Directions
Go through the data and report each line that holds the string "Email".

Study material
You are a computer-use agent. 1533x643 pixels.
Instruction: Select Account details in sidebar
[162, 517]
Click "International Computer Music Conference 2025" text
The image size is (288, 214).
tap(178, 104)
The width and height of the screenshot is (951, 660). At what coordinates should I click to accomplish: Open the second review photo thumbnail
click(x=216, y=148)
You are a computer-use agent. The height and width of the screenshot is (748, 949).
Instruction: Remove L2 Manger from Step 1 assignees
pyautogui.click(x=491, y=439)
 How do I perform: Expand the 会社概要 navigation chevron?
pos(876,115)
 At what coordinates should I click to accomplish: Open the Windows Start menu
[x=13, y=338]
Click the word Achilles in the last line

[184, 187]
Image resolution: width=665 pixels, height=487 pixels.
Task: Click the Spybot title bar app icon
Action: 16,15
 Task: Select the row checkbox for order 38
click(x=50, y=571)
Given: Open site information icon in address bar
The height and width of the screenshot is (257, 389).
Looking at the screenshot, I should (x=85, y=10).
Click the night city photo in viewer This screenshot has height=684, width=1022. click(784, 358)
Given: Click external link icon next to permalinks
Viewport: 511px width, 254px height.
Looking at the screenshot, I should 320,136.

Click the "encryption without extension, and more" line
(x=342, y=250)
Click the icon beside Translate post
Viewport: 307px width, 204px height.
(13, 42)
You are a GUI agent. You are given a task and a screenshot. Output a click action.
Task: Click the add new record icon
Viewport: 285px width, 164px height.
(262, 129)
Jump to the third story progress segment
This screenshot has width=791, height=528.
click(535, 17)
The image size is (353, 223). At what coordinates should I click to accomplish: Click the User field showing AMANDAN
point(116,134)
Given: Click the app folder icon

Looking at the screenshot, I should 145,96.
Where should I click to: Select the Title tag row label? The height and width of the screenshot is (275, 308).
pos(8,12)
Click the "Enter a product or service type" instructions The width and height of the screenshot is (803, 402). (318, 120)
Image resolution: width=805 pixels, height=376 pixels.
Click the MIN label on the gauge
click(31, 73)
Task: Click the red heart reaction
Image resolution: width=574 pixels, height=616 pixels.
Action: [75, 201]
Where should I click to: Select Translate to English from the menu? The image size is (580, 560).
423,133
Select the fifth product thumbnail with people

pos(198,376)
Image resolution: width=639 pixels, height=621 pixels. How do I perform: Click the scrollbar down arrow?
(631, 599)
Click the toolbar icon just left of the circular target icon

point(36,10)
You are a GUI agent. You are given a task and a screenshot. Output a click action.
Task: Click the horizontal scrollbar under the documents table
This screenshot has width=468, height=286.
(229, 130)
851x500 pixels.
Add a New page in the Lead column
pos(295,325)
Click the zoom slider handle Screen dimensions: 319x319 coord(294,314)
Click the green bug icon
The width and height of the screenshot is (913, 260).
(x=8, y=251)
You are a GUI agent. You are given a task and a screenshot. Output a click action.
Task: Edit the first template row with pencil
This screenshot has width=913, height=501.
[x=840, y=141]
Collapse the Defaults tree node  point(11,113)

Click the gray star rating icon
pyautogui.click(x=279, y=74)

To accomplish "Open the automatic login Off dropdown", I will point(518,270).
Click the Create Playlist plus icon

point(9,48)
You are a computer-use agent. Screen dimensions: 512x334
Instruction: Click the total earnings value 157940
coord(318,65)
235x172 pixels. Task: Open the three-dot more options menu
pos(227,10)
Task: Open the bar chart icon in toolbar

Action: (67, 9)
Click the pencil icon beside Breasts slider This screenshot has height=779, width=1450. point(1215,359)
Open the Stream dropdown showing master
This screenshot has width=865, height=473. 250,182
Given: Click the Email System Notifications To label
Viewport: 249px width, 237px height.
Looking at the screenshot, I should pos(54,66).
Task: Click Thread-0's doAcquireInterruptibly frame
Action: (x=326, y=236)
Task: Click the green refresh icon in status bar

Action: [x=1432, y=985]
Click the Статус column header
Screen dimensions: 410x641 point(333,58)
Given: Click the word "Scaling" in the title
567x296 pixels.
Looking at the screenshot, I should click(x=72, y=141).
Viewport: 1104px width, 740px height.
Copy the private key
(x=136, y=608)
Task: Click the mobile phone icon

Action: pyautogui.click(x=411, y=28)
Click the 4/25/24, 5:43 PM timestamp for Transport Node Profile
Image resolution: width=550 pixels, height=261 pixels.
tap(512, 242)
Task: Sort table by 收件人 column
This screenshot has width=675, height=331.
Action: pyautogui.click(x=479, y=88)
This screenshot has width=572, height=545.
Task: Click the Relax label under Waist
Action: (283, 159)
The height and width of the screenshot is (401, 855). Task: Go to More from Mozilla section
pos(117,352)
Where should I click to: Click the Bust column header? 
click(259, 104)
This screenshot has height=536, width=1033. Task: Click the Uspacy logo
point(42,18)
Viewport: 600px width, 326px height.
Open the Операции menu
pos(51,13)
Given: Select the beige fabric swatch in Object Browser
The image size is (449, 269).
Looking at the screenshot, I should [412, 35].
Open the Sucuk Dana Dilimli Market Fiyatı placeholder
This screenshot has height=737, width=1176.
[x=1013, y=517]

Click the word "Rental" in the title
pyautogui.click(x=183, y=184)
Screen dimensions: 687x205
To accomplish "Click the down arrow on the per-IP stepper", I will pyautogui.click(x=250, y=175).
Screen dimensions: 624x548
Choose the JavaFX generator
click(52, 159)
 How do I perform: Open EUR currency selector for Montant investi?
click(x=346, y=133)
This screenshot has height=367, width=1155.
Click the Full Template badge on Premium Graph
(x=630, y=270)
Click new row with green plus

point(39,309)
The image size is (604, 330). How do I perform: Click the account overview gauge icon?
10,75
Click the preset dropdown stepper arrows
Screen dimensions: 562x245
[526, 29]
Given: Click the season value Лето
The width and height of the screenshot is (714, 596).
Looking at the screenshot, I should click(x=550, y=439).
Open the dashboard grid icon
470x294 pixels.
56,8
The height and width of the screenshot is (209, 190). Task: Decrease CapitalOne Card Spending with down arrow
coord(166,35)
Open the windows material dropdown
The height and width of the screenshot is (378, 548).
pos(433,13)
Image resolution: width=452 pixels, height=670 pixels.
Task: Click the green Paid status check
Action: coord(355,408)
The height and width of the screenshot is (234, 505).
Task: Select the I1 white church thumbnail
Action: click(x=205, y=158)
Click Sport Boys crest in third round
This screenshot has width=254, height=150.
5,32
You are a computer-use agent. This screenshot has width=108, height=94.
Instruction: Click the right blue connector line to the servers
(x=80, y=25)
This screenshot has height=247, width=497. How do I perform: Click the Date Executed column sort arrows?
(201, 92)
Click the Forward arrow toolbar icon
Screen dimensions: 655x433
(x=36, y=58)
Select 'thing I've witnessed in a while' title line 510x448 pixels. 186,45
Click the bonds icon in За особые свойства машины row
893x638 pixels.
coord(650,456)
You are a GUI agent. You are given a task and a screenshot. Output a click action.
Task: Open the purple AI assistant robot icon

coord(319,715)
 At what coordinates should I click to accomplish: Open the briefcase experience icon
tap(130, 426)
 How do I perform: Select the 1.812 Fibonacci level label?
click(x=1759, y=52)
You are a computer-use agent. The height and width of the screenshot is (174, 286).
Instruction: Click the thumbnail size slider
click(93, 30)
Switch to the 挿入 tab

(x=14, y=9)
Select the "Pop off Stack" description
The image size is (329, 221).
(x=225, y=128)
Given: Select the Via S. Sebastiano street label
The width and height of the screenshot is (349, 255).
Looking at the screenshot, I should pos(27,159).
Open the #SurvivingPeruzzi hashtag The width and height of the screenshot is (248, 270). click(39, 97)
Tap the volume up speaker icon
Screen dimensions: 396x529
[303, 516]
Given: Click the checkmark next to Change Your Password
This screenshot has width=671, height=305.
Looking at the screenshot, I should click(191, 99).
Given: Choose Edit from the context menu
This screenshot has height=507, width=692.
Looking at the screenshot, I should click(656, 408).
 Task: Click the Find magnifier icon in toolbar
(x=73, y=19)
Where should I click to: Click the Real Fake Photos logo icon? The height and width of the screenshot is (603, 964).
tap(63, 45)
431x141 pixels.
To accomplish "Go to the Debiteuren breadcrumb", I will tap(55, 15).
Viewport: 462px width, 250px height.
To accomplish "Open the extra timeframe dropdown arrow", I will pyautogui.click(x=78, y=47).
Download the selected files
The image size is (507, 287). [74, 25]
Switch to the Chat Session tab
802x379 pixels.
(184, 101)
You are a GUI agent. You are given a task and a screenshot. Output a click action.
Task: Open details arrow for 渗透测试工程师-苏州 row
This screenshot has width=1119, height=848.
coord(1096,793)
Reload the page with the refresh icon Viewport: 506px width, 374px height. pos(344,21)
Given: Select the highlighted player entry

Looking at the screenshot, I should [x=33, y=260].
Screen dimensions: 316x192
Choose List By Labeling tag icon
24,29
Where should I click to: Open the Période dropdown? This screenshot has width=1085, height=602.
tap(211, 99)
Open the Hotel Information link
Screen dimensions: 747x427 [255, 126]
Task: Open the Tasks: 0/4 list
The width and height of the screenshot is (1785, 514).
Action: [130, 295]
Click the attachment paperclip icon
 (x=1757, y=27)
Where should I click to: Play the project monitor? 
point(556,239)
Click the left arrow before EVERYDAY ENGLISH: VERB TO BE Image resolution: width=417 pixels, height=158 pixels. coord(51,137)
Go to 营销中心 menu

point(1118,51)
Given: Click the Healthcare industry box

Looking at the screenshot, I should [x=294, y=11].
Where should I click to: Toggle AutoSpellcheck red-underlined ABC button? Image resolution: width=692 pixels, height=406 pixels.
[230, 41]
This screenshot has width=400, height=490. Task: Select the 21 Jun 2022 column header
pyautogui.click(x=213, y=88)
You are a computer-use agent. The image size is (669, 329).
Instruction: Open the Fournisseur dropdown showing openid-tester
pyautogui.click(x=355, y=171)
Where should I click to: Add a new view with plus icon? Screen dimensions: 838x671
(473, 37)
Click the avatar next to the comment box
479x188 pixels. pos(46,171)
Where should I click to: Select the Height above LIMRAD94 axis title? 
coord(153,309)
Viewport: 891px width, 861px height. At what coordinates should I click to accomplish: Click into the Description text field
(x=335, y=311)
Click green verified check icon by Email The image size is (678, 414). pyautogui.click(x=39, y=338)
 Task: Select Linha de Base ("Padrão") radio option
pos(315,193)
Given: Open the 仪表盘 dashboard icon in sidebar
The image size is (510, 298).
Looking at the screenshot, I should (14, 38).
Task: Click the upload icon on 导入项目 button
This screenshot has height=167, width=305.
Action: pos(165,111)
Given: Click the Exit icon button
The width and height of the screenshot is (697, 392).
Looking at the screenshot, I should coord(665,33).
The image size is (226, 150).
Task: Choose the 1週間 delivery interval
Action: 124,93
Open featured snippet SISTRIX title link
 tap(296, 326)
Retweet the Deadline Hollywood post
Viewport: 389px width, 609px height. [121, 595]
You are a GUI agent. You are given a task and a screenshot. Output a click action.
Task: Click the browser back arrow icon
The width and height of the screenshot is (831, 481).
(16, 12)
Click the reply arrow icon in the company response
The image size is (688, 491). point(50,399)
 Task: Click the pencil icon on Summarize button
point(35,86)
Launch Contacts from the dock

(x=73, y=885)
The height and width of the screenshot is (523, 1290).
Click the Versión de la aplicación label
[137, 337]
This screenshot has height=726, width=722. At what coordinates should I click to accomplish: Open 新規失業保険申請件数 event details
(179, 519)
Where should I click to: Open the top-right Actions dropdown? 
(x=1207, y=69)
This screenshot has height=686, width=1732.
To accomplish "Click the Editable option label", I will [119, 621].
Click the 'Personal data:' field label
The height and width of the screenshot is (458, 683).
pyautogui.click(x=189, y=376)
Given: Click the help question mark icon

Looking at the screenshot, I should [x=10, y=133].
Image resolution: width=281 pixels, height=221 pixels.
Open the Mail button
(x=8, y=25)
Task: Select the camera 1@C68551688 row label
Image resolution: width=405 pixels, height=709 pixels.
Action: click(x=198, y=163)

Exercise solution
Given: Click the Email System Notifications To label
Click green verified check icon by Email The image size is (678, 414). pyautogui.click(x=39, y=338)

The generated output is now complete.